• [REQUEST] Filter the entries below down to the lines that contain the word "checkbox", and copy each of those lines.

• [DATASET ROWS]

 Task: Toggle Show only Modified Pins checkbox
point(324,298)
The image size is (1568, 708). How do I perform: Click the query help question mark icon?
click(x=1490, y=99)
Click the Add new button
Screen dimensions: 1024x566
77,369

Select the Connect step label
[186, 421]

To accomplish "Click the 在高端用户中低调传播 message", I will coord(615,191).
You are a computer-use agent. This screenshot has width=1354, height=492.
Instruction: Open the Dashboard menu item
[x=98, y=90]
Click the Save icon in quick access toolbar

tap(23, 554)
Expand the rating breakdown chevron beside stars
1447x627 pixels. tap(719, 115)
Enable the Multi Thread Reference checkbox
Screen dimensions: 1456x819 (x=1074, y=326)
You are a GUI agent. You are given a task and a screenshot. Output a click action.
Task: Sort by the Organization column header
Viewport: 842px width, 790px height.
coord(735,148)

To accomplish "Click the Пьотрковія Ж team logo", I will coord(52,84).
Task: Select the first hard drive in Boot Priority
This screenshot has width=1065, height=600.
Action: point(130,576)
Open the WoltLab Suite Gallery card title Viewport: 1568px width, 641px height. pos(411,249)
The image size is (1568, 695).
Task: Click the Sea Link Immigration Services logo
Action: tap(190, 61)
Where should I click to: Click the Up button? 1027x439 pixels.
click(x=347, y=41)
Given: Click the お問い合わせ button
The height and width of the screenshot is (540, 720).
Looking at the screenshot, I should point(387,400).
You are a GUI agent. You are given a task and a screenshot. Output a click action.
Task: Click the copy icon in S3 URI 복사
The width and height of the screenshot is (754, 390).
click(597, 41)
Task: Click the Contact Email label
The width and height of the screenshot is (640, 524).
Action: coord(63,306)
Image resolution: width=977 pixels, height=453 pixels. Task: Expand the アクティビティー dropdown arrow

• [EXPECTED ANSWER]
 Task: Toggle Show only Modified Pins checkbox
Enable the Multi Thread Reference checkbox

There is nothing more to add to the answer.